Dataset entries:
☆ ☆ ☆ ☆ ☆ ☆ ☆

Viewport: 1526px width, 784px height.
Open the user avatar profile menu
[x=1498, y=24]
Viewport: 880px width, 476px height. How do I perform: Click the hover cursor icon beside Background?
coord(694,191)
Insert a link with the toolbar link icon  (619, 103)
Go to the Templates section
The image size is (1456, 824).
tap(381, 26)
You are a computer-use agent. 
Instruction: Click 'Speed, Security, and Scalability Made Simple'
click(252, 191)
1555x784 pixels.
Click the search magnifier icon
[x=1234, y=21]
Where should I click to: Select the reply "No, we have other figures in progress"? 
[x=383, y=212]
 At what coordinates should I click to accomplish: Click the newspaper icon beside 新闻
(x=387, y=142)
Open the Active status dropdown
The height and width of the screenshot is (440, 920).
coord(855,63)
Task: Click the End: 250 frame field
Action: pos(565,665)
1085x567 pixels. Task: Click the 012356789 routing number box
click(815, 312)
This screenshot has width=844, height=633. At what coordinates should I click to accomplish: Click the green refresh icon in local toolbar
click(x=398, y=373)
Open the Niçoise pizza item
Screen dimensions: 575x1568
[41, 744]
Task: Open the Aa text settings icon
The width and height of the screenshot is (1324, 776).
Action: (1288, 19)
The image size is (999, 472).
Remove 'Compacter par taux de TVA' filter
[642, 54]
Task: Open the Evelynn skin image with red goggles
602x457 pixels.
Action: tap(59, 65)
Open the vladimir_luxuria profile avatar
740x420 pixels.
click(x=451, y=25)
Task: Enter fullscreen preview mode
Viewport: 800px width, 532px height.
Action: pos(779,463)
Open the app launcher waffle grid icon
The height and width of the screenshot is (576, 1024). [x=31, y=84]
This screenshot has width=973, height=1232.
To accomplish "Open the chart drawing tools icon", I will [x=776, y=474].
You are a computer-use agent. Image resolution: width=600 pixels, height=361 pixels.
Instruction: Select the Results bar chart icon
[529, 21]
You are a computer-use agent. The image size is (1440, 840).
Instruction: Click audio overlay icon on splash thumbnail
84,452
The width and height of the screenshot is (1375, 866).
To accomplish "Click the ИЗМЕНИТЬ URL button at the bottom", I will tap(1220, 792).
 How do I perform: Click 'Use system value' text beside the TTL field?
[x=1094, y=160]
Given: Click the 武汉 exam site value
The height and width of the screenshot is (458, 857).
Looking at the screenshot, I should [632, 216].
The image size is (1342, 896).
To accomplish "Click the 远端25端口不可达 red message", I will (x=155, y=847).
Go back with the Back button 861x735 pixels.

☆ ☆ ☆ ☆ ☆ ☆ ☆

## What to do
Repeat only what runs from the line holding "Click the search magnifier icon" to the end of the data, keeping every line exactly as written, first and last included.

## Exercise solution
Click the search magnifier icon
[x=1234, y=21]
Where should I click to: Select the reply "No, we have other figures in progress"? 
[x=383, y=212]
 At what coordinates should I click to accomplish: Click the newspaper icon beside 新闻
(x=387, y=142)
Open the Active status dropdown
The height and width of the screenshot is (440, 920).
coord(855,63)
Task: Click the End: 250 frame field
Action: pos(565,665)
1085x567 pixels. Task: Click the 012356789 routing number box
click(815, 312)
This screenshot has width=844, height=633. At what coordinates should I click to accomplish: Click the green refresh icon in local toolbar
click(x=398, y=373)
Open the Niçoise pizza item
Screen dimensions: 575x1568
[41, 744]
Task: Open the Aa text settings icon
The width and height of the screenshot is (1324, 776).
Action: (1288, 19)
The image size is (999, 472).
Remove 'Compacter par taux de TVA' filter
[642, 54]
Task: Open the Evelynn skin image with red goggles
602x457 pixels.
Action: tap(59, 65)
Open the vladimir_luxuria profile avatar
740x420 pixels.
click(x=451, y=25)
Task: Enter fullscreen preview mode
Viewport: 800px width, 532px height.
Action: pos(779,463)
Open the app launcher waffle grid icon
The height and width of the screenshot is (576, 1024). [x=31, y=84]
This screenshot has width=973, height=1232.
To accomplish "Open the chart drawing tools icon", I will [x=776, y=474].
You are a computer-use agent. Image resolution: width=600 pixels, height=361 pixels.
Instruction: Select the Results bar chart icon
[529, 21]
You are a computer-use agent. The image size is (1440, 840).
Instruction: Click audio overlay icon on splash thumbnail
84,452
The width and height of the screenshot is (1375, 866).
To accomplish "Click the ИЗМЕНИТЬ URL button at the bottom", I will tap(1220, 792).
 How do I perform: Click 'Use system value' text beside the TTL field?
[x=1094, y=160]
Given: Click the 武汉 exam site value
The height and width of the screenshot is (458, 857).
Looking at the screenshot, I should [632, 216].
The image size is (1342, 896).
To accomplish "Click the 远端25端口不可达 red message", I will (x=155, y=847).
Go back with the Back button 861x735 pixels.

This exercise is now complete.